### Collected data entries
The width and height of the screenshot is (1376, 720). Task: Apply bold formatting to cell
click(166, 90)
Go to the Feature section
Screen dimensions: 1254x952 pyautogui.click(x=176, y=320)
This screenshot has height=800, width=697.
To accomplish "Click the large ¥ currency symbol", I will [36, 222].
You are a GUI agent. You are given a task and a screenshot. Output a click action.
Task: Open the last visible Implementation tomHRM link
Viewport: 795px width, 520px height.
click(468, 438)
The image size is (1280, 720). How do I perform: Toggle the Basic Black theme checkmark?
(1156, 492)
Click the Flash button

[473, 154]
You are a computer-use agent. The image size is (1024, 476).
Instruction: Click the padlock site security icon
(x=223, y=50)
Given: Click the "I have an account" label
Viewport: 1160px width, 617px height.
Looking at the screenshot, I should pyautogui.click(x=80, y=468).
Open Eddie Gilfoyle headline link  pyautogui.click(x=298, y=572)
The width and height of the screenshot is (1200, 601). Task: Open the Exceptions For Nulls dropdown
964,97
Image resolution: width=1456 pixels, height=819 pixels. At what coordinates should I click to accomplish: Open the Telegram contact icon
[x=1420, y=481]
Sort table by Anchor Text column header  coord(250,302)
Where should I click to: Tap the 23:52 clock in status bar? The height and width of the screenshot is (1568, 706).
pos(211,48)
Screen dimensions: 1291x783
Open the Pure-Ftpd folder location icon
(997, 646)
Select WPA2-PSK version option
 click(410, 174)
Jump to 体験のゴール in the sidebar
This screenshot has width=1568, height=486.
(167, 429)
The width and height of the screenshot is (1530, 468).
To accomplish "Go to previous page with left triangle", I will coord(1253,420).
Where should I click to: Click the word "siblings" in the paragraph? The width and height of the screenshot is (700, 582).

### HOW TO COMPLETE THIS TASK
What is needed is a full, exact copy of the records.

### OUTPUT FOR THIS EXERCISE
The width and height of the screenshot is (1376, 720). Task: Apply bold formatting to cell
click(166, 90)
Go to the Feature section
Screen dimensions: 1254x952 pyautogui.click(x=176, y=320)
This screenshot has height=800, width=697.
To accomplish "Click the large ¥ currency symbol", I will [36, 222].
You are a GUI agent. You are given a task and a screenshot. Output a click action.
Task: Open the last visible Implementation tomHRM link
Viewport: 795px width, 520px height.
click(468, 438)
The image size is (1280, 720). How do I perform: Toggle the Basic Black theme checkmark?
(1156, 492)
Click the Flash button

[473, 154]
You are a computer-use agent. The image size is (1024, 476).
Instruction: Click the padlock site security icon
(x=223, y=50)
Given: Click the "I have an account" label
Viewport: 1160px width, 617px height.
Looking at the screenshot, I should pyautogui.click(x=80, y=468).
Open Eddie Gilfoyle headline link  pyautogui.click(x=298, y=572)
The width and height of the screenshot is (1200, 601). Task: Open the Exceptions For Nulls dropdown
964,97
Image resolution: width=1456 pixels, height=819 pixels. At what coordinates should I click to accomplish: Open the Telegram contact icon
[x=1420, y=481]
Sort table by Anchor Text column header  coord(250,302)
Where should I click to: Tap the 23:52 clock in status bar? The height and width of the screenshot is (1568, 706).
pos(211,48)
Screen dimensions: 1291x783
Open the Pure-Ftpd folder location icon
(997, 646)
Select WPA2-PSK version option
 click(410, 174)
Jump to 体験のゴール in the sidebar
This screenshot has width=1568, height=486.
(167, 429)
The width and height of the screenshot is (1530, 468).
To accomplish "Go to previous page with left triangle", I will coord(1253,420).
Where should I click to: Click the word "siblings" in the paragraph? The width and height of the screenshot is (700, 582).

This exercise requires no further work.